Extract:

We used `repr()` above to show the internal structure of our sample tree. 
When printed the regular way, the `Tree` class displays itself in a 
nice readable form:

In [None]:
print(sample)

If your python configuration supports it (our Notebooks do), the 
method `draw()` will
display an image of the tree structure in a separate window. 
You'll have to find the pop-up window (it might be hidden behind other windows, like the `nltk.downloader()` window was) and close it to continue execution. 

**Note.** If the tree window does not appear, it _may_ help to add this "magic" notebook command at the top of the code cell, above your code:

    %matplotlib

In [None]:
sample.draw()

It can be seen that this tree contains branches for the two named
entities, _Ruimtelijke Ordening_ (an organization) and _BPA_
("miscellaneous").

* A chunked sentence is a Tree of maximal height 3: the sentence node,
the chunks, and the chunk words. (The height will be 2 if there are no chunks in the sentence.)


* If a sentence contains no chunks, it will have the usual tagged
sentence structure: A list of `(word, pos-tag)` pairs. Although it is
a `Tree`, not a `list`, you can use all the usual list methods.


* Each chunk is a `Tree` containing the chunk's
tagged words. This also applies to one-word "chunks" (i.e., one-word 
named entities). 
Unchunked words are direct children of the top-
level `Tree`, as in untagged sentences.

Note that the above only describes _chunked_ trees. Full sentence structure consists of many levels of trees and subtrees. The nltk's parsed corpora, for example, have deep trees with many levels of branches. 

A `Tree` object is also a list. The list elements are the children of
the top node.

In [None]:
print("Type:", type(sample))
print("Top-level label:", sample.label())
print("Elements:")
for part in sample:
    print(part)

Let's examine the first named entity, which is at index zero:

In [None]:
print("Type:", type(sample[0]))
print("Chunk label:", sample[0].label())
for part in sample[0]:
    print(part)

To distinguish between words (i.e., tuples) and subtrees, use the
function `isinstance`.

In [None]:
from nltk import Tree  # Import the type so we can check for it
for part in sample:
    if isinstance(part, Tree):
        print(part, "---> a subtree")
    else:
        print(part)

Since all tree components are either subtrees or tuples, we could have
 instead checked which parts have type `tuple`. 

### 2.2 Converting between formats

The classifiers that actually find and classify the chunks work with
the IOB format, which allows chunking to be approached as a word
classification problem. But Tree-structured chunks are easier to work
with in many ways, so the NLTK uses them as its default
representation. E.g., `chunked_sents()` will give you Trees, not IOB
tags. The NLTK provides functions for converting among the two
formats. (Use `help()` for details, or consult the book and
documentation.)

In [None]:
from nltk.chunk.util import tree2conlltags, conlltags2tree

# Convert sample tree to IOB list
iobsample = tree2conlltags(sample)
for wordtuple in iobsample:
    print(wordtuple)
    
print()

Dataset section:
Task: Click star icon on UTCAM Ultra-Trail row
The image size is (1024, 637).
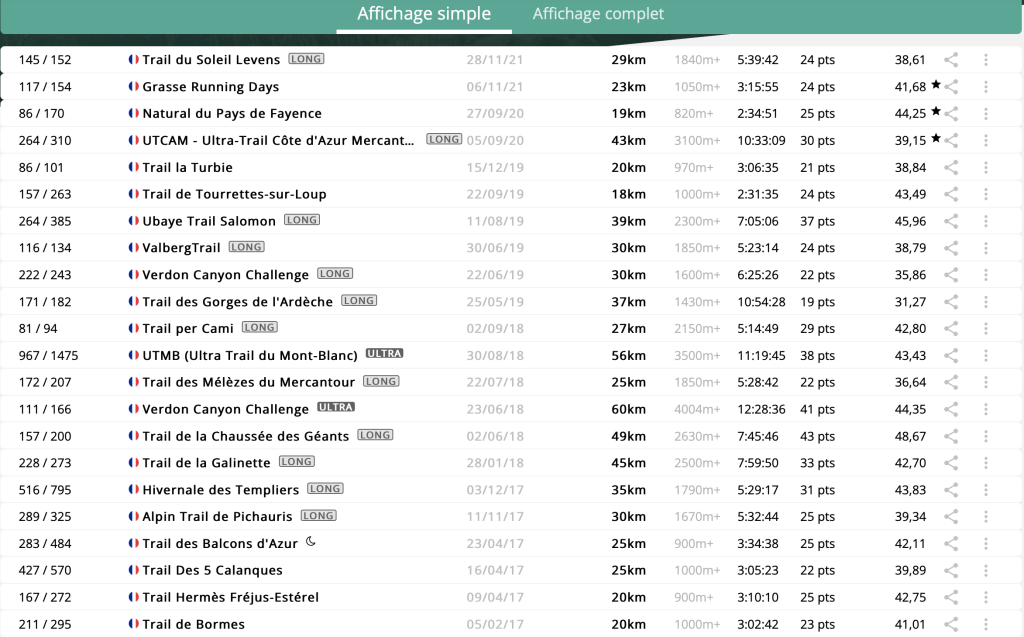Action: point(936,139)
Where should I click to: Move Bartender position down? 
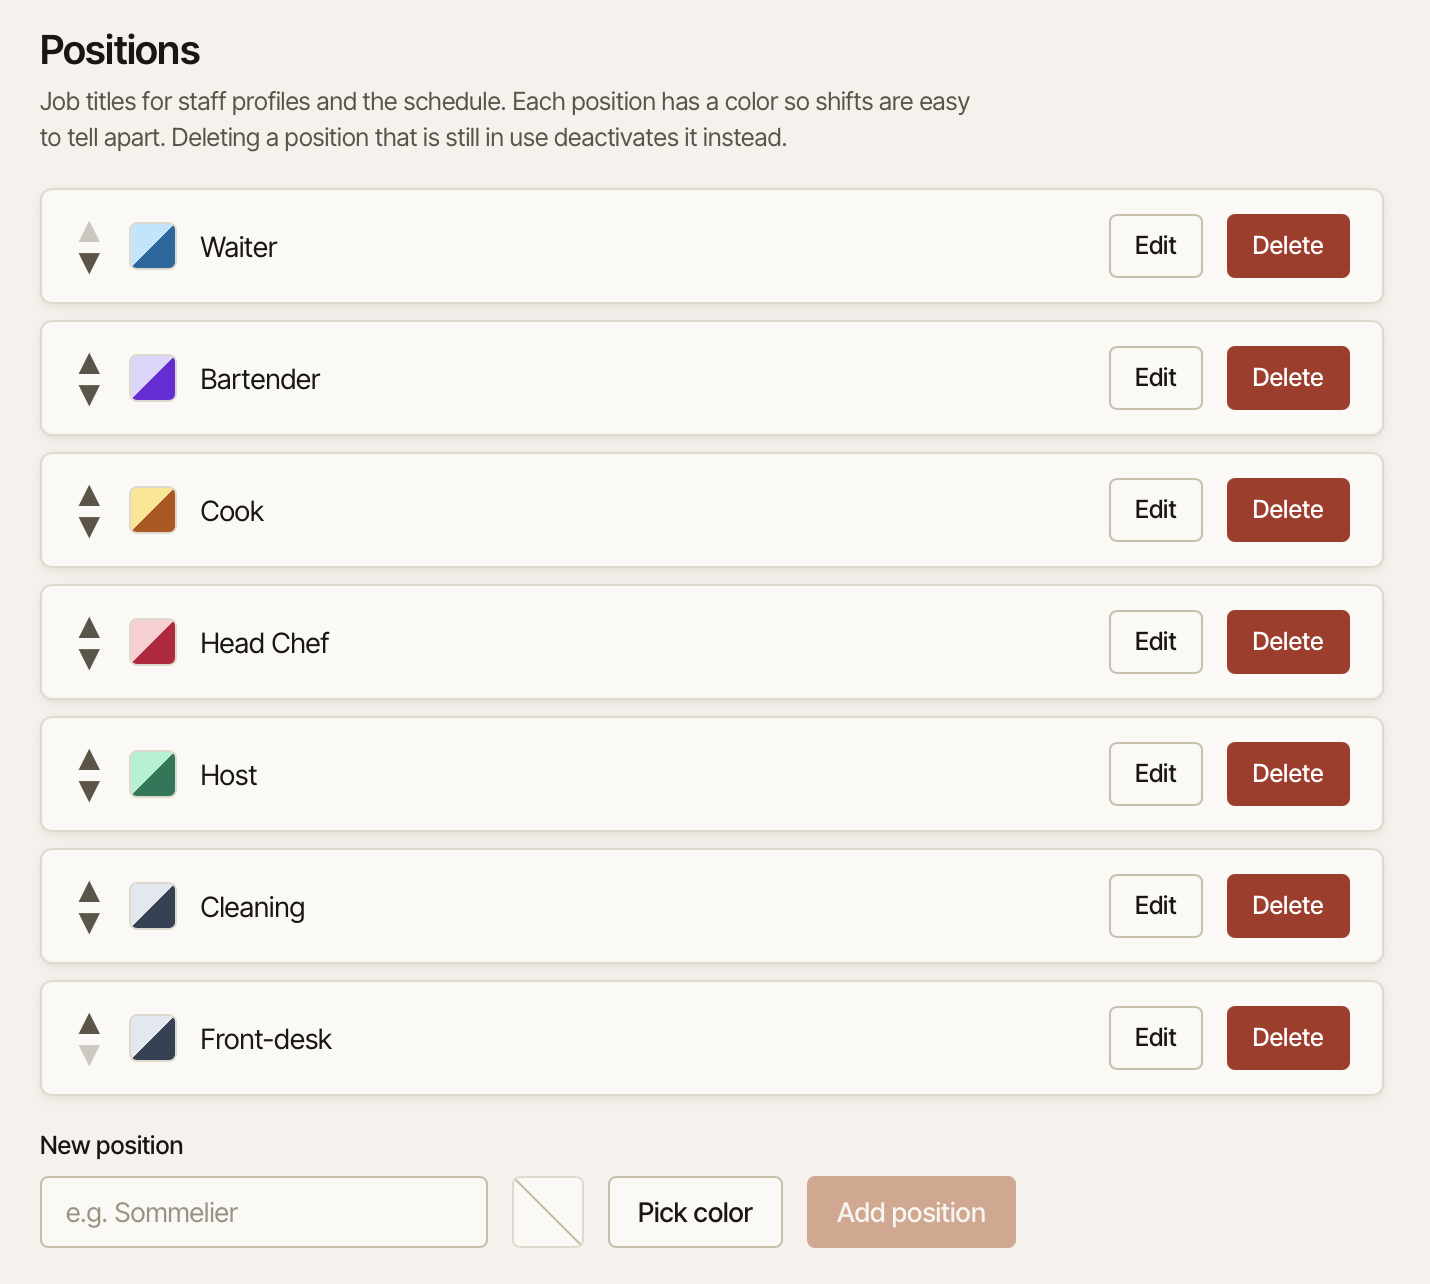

What is expected: Repeat the part of the NLTK tree tutorial starting at "The classifiers that" and ending at "documentation.)", word for word. None of the data is needed for what comes next.

Solution for this problem:
The classifiers that actually find and classify the chunks work with
the IOB format, which allows chunking to be approached as a word
classification problem. But Tree-structured chunks are easier to work
with in many ways, so the NLTK uses them as its default
representation. E.g., `chunked_sents()` will give you Trees, not IOB
tags. The NLTK provides functions for converting among the two
formats. (Use `help()` for details, or consult the book and
documentation.)